No electric cars . . . . but something else instead!

So much is now written about electric car development and particularly the push in China for this mode of transport that I now have expectations of seeing something on the street, but the reality is different.

Such is the story in Shanghai, where I am attending the Annual Council Meeting of the World Business Council for Sustainable Development (WBCSD). This is a remarkable city, with a Maglev train that travels at 431 km/hour to and from the airport (sadly only at 300 km/hour in off-peak times when I happened to use it), vast (and somewhat empty) highways, a first rate underground transit system and an almost brand new financial centre, built around the third tallest building in the world. But no electric cars (that I saw).

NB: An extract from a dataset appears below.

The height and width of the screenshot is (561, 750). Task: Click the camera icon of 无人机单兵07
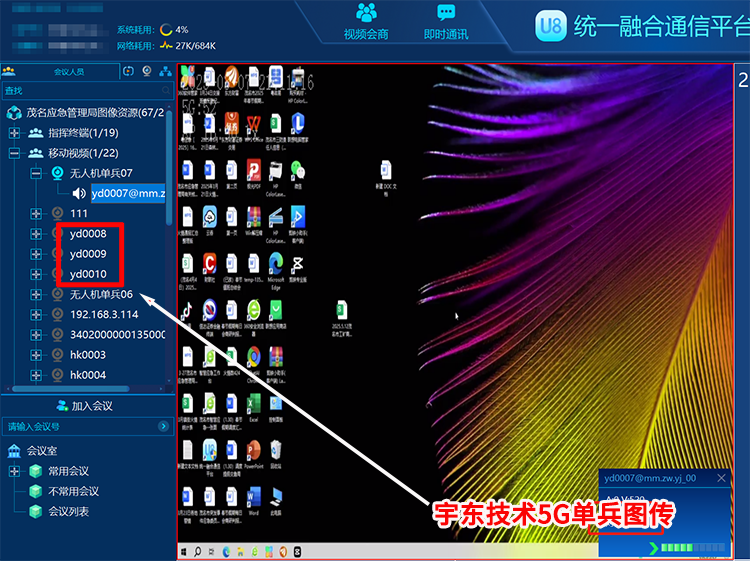57,173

Nevertheless, electricity is making inroads into the personal transport system. Electric motorbikes are everywhere and appear to be in the majority when compared to conventional gasoline motor bikes. A simpler and presumably cheaper version of this is the electric assisted pedal bike. These are all eerily silent vehicles, gliding along the road at modest speed. The only warning the pedestrian gets is the horn or, somewhat too late, the sound of rubber on bitumen rolling along.

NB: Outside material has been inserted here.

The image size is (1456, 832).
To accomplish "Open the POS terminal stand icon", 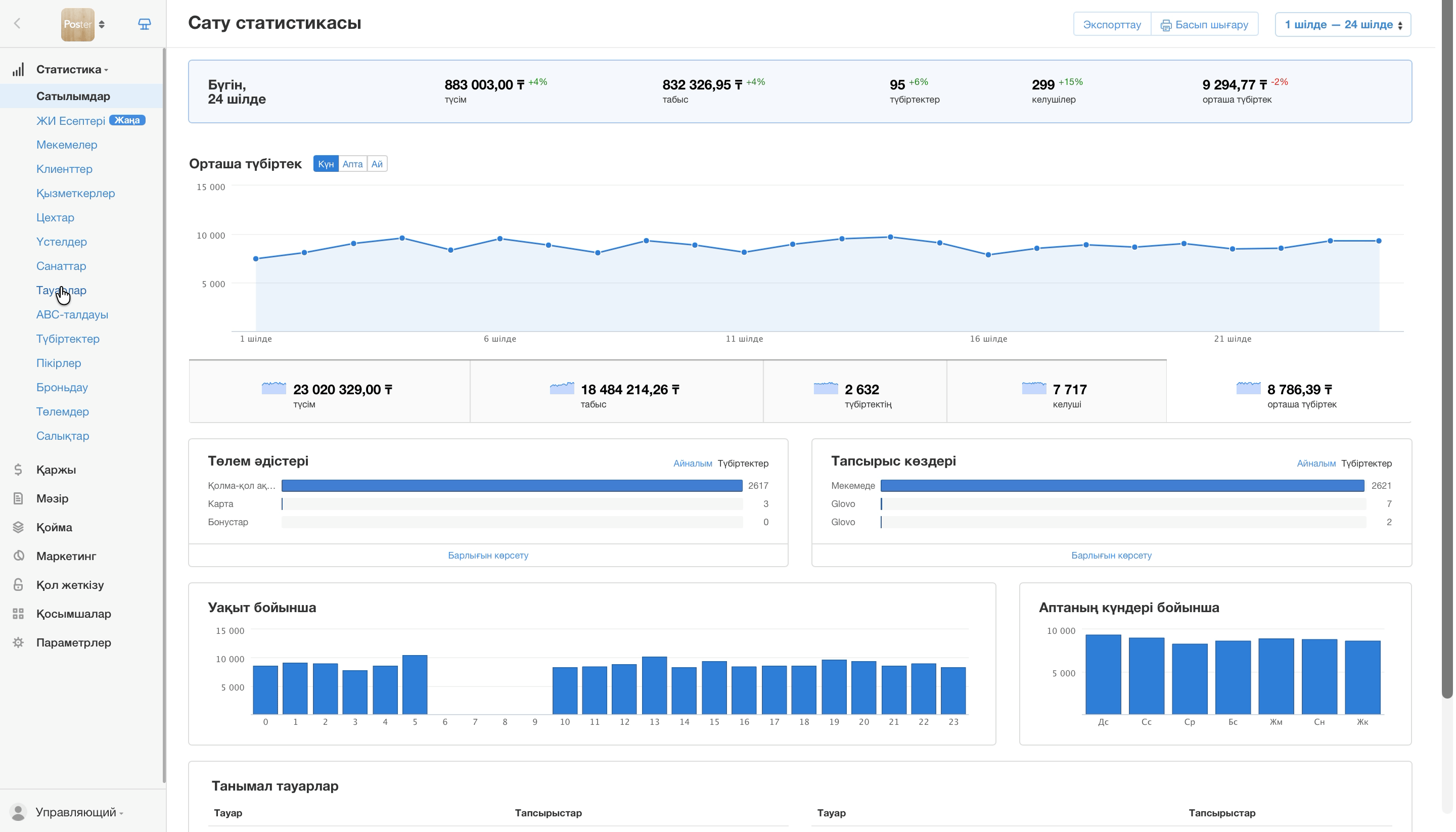I will click(x=145, y=24).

An extensive report on the scale of the industry and the technology behind these vehicles has been produced by Argonne National Laboratory in the United States. Key findings of the 2009 report are as follows:

  • In 2006, 20 million E-bikes were made in China. At present, China has 50 million battery-operated bicycles on the road, of which a very small percentage operate on Li-ion batteries. The rest of them use lead acid batteries. In China, about 2,500 companies produce electric two- or three-wheeled vehicles. All of the large companies producing electric vehicles (EVs) have E-bike models that are powered by Li-ion batteries, but the performance-to-price ratio for those E-bikes is still not compatible with that for E-bikes powered by lead acid batteries.
  • There are 10,000 enterprises, both large and small, involved in the Chinese national production of electric bikes. Small and mid-sized companies accounted for 35% of total national bike production in 2007. Most of the E-bikes use lead acid batteries, yet in 2007, the entire industrial production of Li-ion batteries for electric bicycles had surpassed 100,000 ETWs. In 2007, China exported about 395,000 electric bicycles; exports to Japan, the United States, and the European Union (EU) numbered 203,300, which was 58% of production.
  • As an example, Shenzhen BAK Battery Co., Ltd. (BAK), produces 600,000 cells per day for cell phones, 150,000 cells (18650 type) per day for notebooks, and 20,000 polymer Li-ion battery cells per day for electric vehicles and electric bikes. Li-ion power batteries for E-bikes are still in the research stage; these batteries use four 2.5-A•h cells in parallel and then 11 cells in series to make a 10-A•h, 36-V battery pack. The range is 45–50 km per charge. BAK has patents for protective boards for the Li-ion battery pack. The positive material is LiFePO4.

What is visibly missing is the conventional bicycle (but there are some), once the primary mode of transport in China. I assume that as Chinese city centres have deurbanized to make way for office and industrial developments and urbanization has moved further out, the distances involved for daily transit of the population have defeated cyclists.

Meanwhile, all that is seemingly missing in Shanghai is appearing in London, of all places. With inner-London boroughs reurbanizing, bicycles are back in force, recently further supported by the city bikes provided by London Transport. Electric cars are just starting to appear and recharging infrastructure can be found in a few inner city streets and in some shopping mall carparks. I recently even rode on a trial electric bus service from Paddington Station to Bank, provided as an extension of the Heathrow Express rail service.